- JOBS -
a: Summarize the search engine patent excerpt in two sentences.
b: Carry on the search engine patent excerpt from the point at which it stops.

- DOCUMENT SEGMENT -
-- start --

In either case, the calculated final score must be less than or
equal to the calculated fast score. In accordance with some
embodiments of the invention, if this "final" score is higher than
the k.sup.th worst final score on the priority queue, the document
is placed in the priority queue. The method then ensures the
priority queue does not exceed a maximum allowable length and, if
it does, the method removes the lowest scored document on the queue
in order to return the priority queue to its maximum allowable
length.
[0030] FIG. 2 depicts a computer system 200 comprising a search
engine server 202, a communications network 204, a data source
computer 206 and at least one client computer 208. The system 200
enables a client computer 208 to interact with the search engine
server 202 via the network 204, identify data (documents 222) at
one or more data source computers 206 and display and/or retrieve
the data from the data source computers 206.
[0031] The search engine server 202 comprises a Central Processing
Unit (CPU) 210, support circuits 212 and memory 214. The CPU 210
comprises one or more generally available microprocessors used to
provide functionality to a computer server 202. The support
circuits 212 support the operation of the CPU 210. The support
circuits 212 are well known circuits comprising, for example,
communications circuits, input/output devices, cache, power
supplies, clock circuits, and the like. The memory 214 comprises
various forms of solid state, magnetic and optical memory used by a
computer to store information and programs including but not
limited to random access memory, read only memory, disk drives,
optical drives and the like. The memory 214 comprises an operating
system 228, search engine software 216, documents 222, search
information 226, and a priority queue. The operating system 228 may
be one of many commercially available operating systems such as
LINUX, UNIX, OSX, WINDOWS and the like. The documents 222 are
typically stored in a database. The search information 226
comprises posting lists, indices and other information created
using method 100 in FIG. 1 and used by the search engine software
216 to perform searching as described below with respect to FIG. 3.
The search engine software 216 comprises an off-line module 218 and
an on-line processing module 220. In operation, the search engine
server 202 acquires documents 222 from the data source computers
206, creates indices and other information (search information 226)
related to the documents 222 using the off-line module 218 of the
search engine 216. The on-line processing module 220 is relevant to
this invention, as next described.
[0032] The client computer 208 using well-known browser technology
sends a query to the search engine server 202. The search engine
server 202 uses the on-line processing module 220 to process a user
query and create a priority queue 228 of the most relevant
documents to return for display to the client computer 208.
[0033] FIG. 3 is a method 300 for determining the most relevant
search results using a two-step combiner, according to one or more
embodiments of the invention. The method 300 builds a priority
queue containing a list of the top k documents determined to be
relevant to a user query. The method 300 starts at step 302 and
proceeds to step 304.
[0034] At step 304, the method 300 parses a user query. The user
query is broken into relevant terms. For example, a query may be
"land before time child actress". In some embodiments, the method
300 may identify the bigrams "land before" and "before time" as
relevant terms. Further, the method 300 may identify the bigram
"child actress" as a relevant term. The method 300 may determine
that the bigram "time child" is not a relevant term. In some
embodiments, the method 300 may proceed with the bigrams "land
before", "before time", "time child", and "child actress" divided
into two subsets. In this case the method 300 places the bigrams
"land before", "before time", and "child actress" into the subset
of relevant terms and places the bigram "time child" into the
subset of terms that have little or no relevance. Additional query
processing, such as removal of very common terms (e.g., "a", "the",
"an", and the like), may also be performed at this step. However,
in some embodiments, a stop word in combination with other terms
may be relevant. For example, a query may be "who is in the who".

-- end --

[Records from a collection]
-- start --

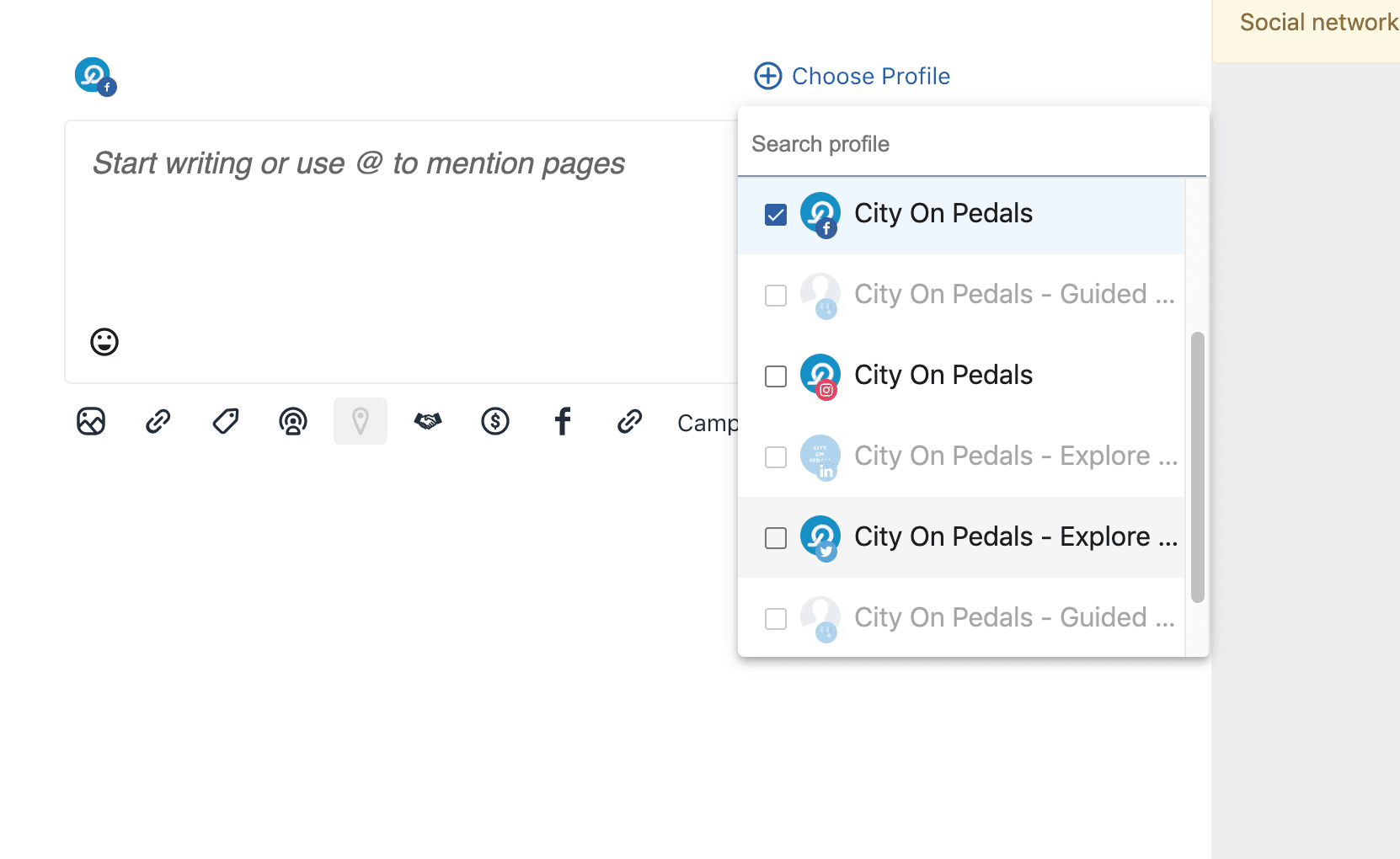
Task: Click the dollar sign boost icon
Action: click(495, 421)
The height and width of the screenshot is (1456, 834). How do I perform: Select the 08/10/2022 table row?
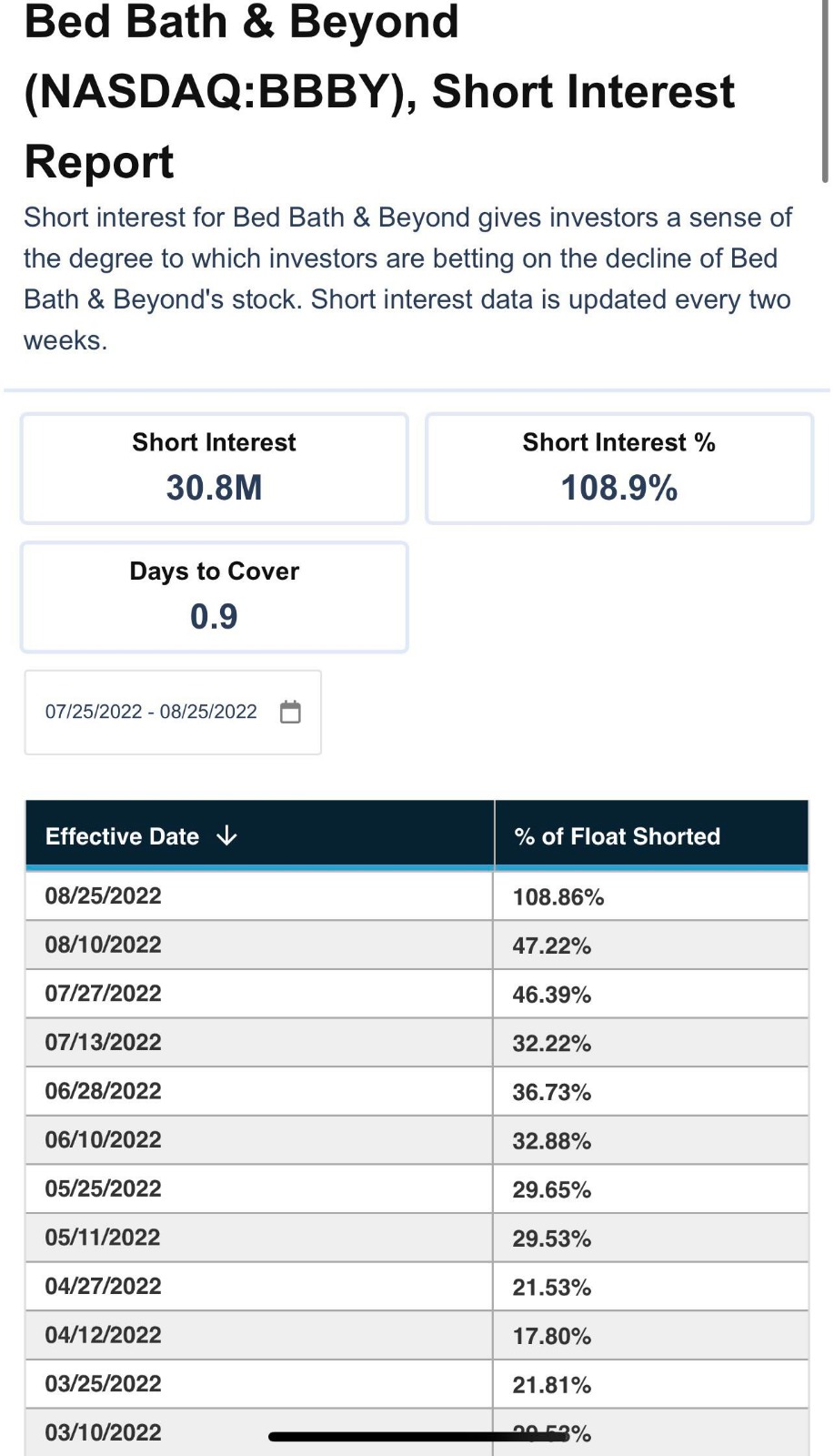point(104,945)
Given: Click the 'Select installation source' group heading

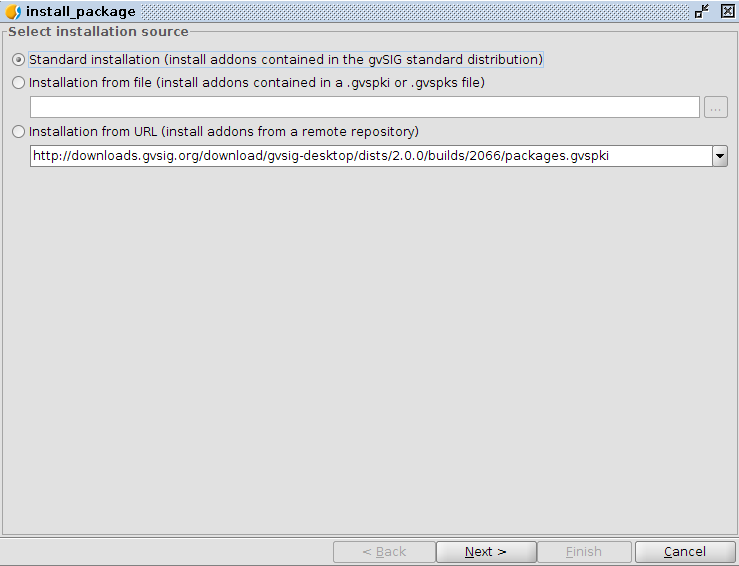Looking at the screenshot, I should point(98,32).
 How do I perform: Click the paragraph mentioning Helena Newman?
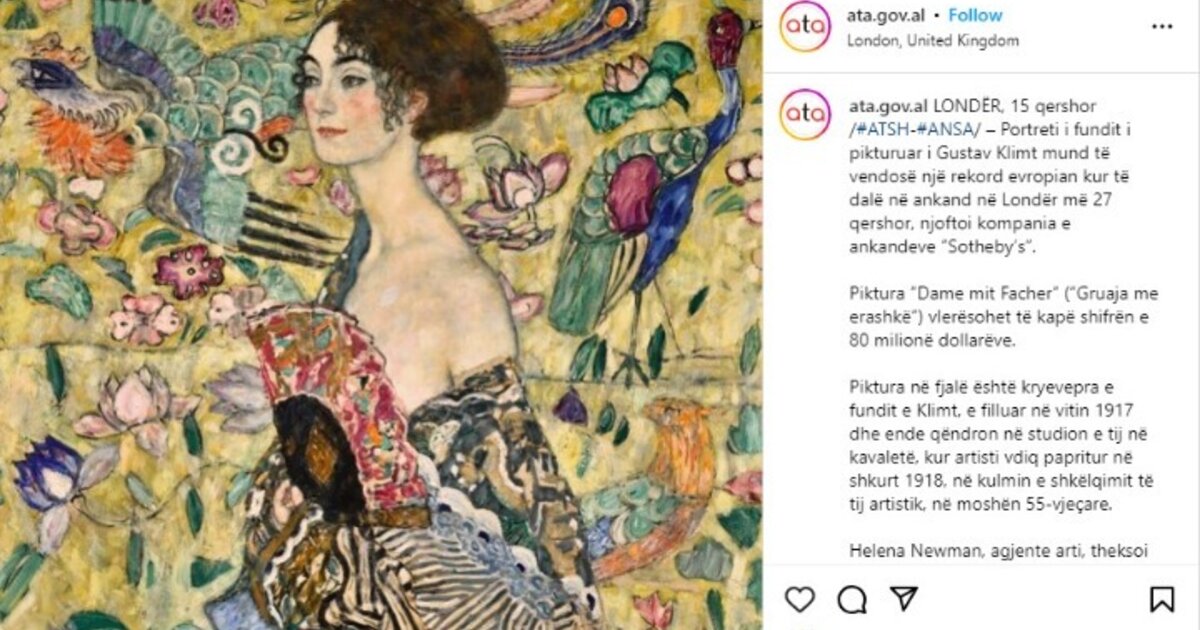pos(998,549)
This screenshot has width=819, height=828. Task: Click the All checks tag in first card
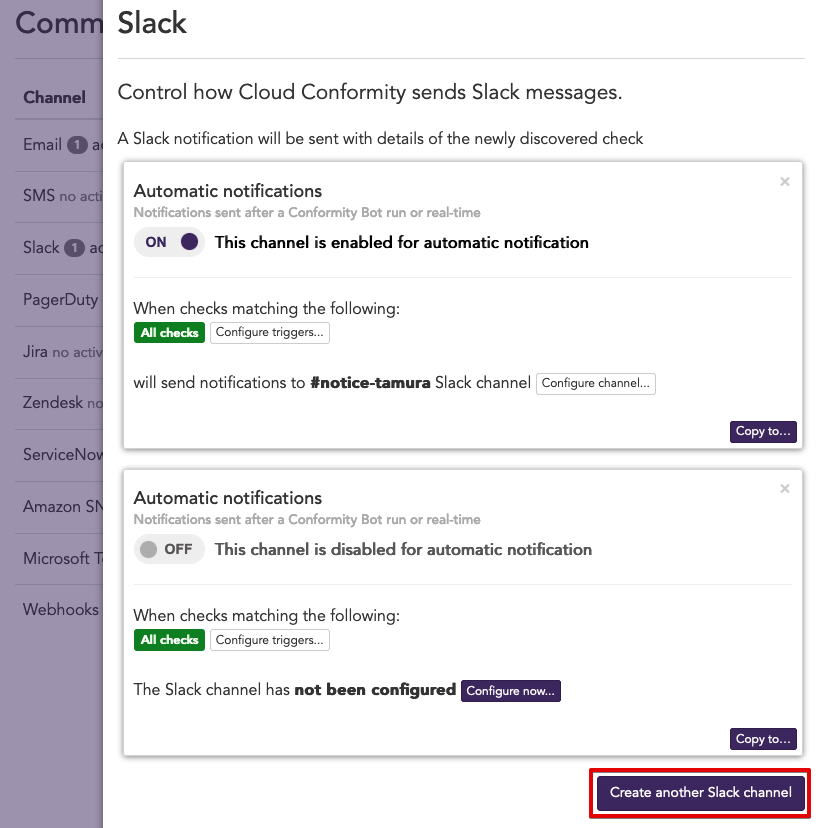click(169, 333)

-- end --

- WRITTEN RESPONSES -
a: The excerpt describes a system in which a client computer sends a query over a network to a search engine server, whose on-line processing module builds a priority queue of the most relevant documents to return for display. It then outlines a method that builds a queue of the top k documents for a query, starting by parsing the query into relevant terms such as bigrams and possibly removing very common terms.

b:
The term "who", despite appearing twice, has little to no
relevance. However, the bigram "the who" is extremely relevant, in
that it is the name of a famous musical group. As such, in some
embodiments, a query made up of stop words may be considered
relevant and a bigram that begins with a stop word may be
considered relevant. For example, in a query of "Bob the Builder",
"Bob the" may not be considered relevant, but "the Builder" may be
considered relevant. In general, a wide variety of algorithms and
techniques well know to those of ordinary skill in the art may be
employed to parse the query. Parsing may results in unigrams,
bigrams, n-grams or proximity terms that are identified as relevant
terms. The method 300 proceeds to step 306.
[0035] At step 306, the method 300 generates a list of survivor
documents based on the user query. The method 300 uses the index in
the search information file to acquire a list of all documents that
contain each relevant term. Once a list of all of the documents is
retrieved for each relevant term, an intersection is performed to
filter out any documents that do not contain all relevant search
terms. The documents that contain all of the relevant terms are
called "survivor documents" as they have survived the intersection.
Survivor documents are all documents that contain every relevant
query term. As a non-limiting example, there may be 1,000,000 or
more survivor documents. The method 300 proceeds to step 308.
[0036] At step 308, the method 300 performs the first step of the
two-step combiner. A fast score is calculated for a survivor
document. The method 300 accesses a quality score for the document.
The quality score was stored when the document was downloaded and
therefore quickly defines the quality of the source of the
document. In some embodiments, the method 300 applies a fast score
algorithm to calculate the fast score, defined as:
S.sub.f=q*(.SIGMA.t.sub.i) Equation 1
[0037] where: [0038] S.sub.f is the fast score for the document,
[0039] q is the quality score for the document, and [0040] t.sub.i
is the topicality score for each relevant term reconstructed from
the user query.
[0041] In some embodiments, the method 300 applies a fast score
algorithm to calculate the fast score, defined as:
S.sub.f=q+(.SIGMA.t.sub.i) Equation 2
[0042] where: [0043] S.sub.f is the fast score for the document,
[0044] q is the quality score for the document, and [0045] t.sub.i
is the topicality score for each relevant term reconstructed from
the user query.
[0046] The fast score is considered "fast" because it uses
primarily inexpensive processor operations (namely, addition). The
method 300 proceeds to step 310.
[0047] At step 310, the method 300 determines whether the fast
score for the document is greater than the worst of already
calculated final scores of a predetermined limited number of
survivor documents that are in the priority queue. The priority
queue contains up to k most relevant of the survivor documents,
where k is an arbitrary number, but for purposes of example, may be
10 (while, as noted above, the number of survivor documents, for
purposes of example, may be 1,000,000 or more). The priority queue
is organized with the lowest scoring entry always at the "front" of
the queue so that the worst document of the top k documents can
immediately be compared to a current survivor document. In one
embodiment, the priority queue is implemented using a heap data
structure, although those skilled in the art can appreciate various
structures that can be used for the priority queue. Initially, the
first k documents automatically make it onto the priority queue
because there is no k.sup.th worst document to compare it to. The
k.sup.th document is the worst (lowest) ranked document in the
queue of k documents.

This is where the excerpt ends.